1st Test: India v New Zealand at Ahmedabad
Nov 4-8, 2010 (09:30 local, 04:00 GMT)
2nd Test: India v New Zealand at Hyderabad (Deccan)
Nov 12-16, 2010 (09:30 local, 04:00 GMT)
3rd Test: India v New Zealand at Nagpur
Nov 20-24, 2010 (09:30 local, 04:00 GMT)
1st ODI: India v New Zealand at Guwahati
Nov 28, 2010 (08:30 local, 03:00 GMT)
2nd ODI: India v New Zealand at Jaipur
Dec 1, 2010 (14:30 local, 09:00 GMT)

So what we hear you say! Well we’ll tell you so what… This is the ENTIRE schedule – i.e. no warm up games, no match practise – no preparation at all.
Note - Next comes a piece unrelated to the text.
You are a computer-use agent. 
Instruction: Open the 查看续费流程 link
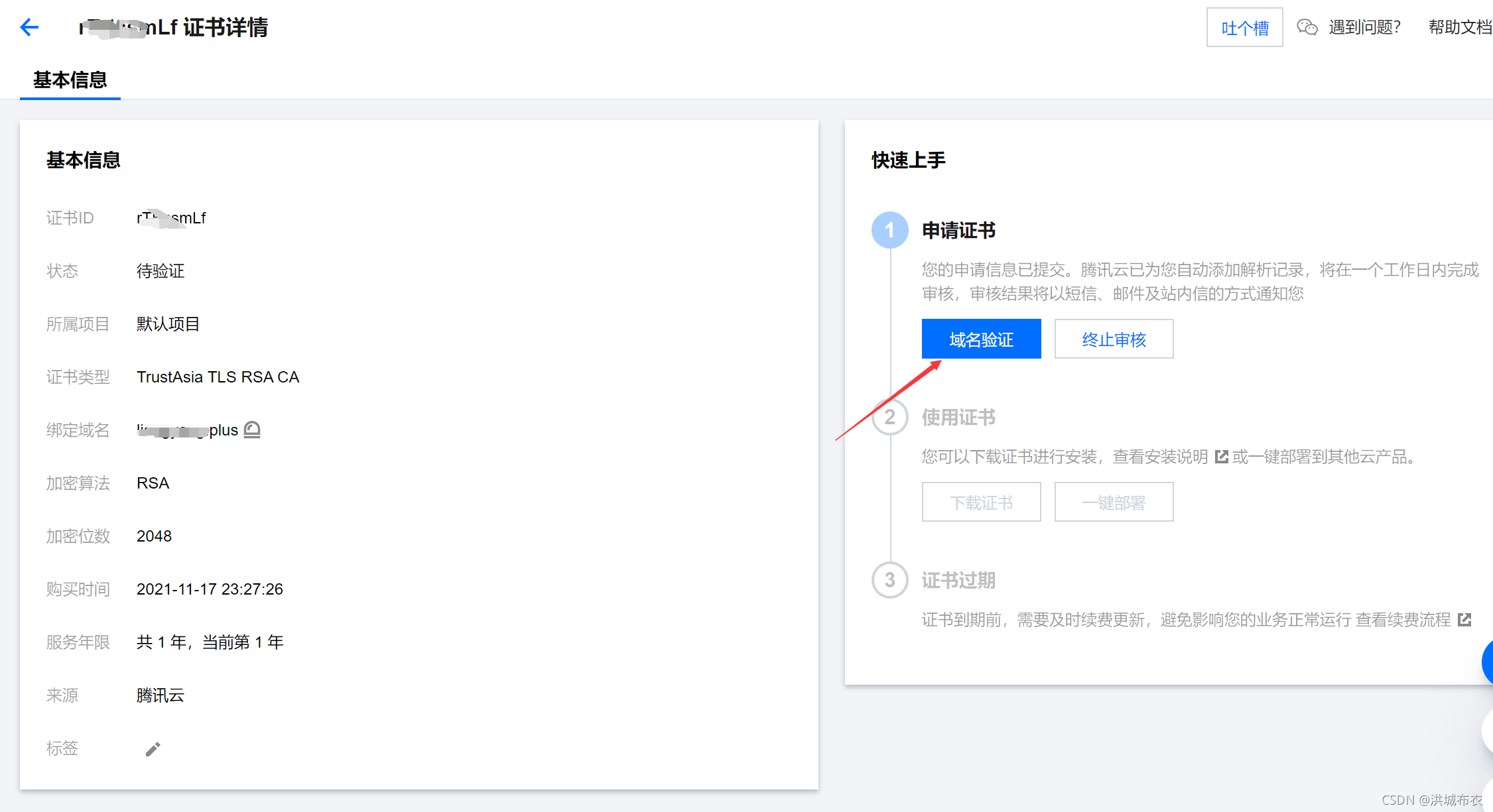coord(1403,620)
The Black Caps are coming off a 4-0 ODI thrashing against Bangladesh and haven’t played any first class cricket for some time. Their upcoming opponents are India – currently the number one side in the world and a side who recently disposed of Australia 2-0. According to many seasoned judges, cricket in the ‘land of the long white cloud’ is not in good shape and, due to the lack of results from the national team, is in danger of becoming a second rate sport in the country.

Clearly with all this in mind – as you do – the NZ cricket board have arranged a series with the BCCI that starts this Thursday after a total of zero warm up games. Going to India to play test cricket is never easy; forgoing any chance to acclimatise and get used to conditions is downright ridiculous. Quite frankly the NZ cricket executive (presumably Roger Mortimer) who ok’ed this decision should be shot.

Scheduling is a problem that most boards seem singularly ill equipped to deal with, going as they do for the dollar rather than giving the players and their needs due consideration. The BCCI, so often involved when we write pieces about the over crowding and general organisation of fixtures, have then arranged an away series against South Africa that apparently starts only 5 days after the New Zealand tour finishes – and its away. The cricketing world seems to be gripped in a collective madness that can only harm the game in the long term by alternately not helping the smaller nations such as New Zealand and causing a real sense of ennui to develop amongst cricket fans.

We’ve said it before and no doubt we’ll say it again – an international cricket match used to be an event, and importantly, an event between two well prepared teams. Not anymore – certainly not on the latter part but increasingly not even the former at all.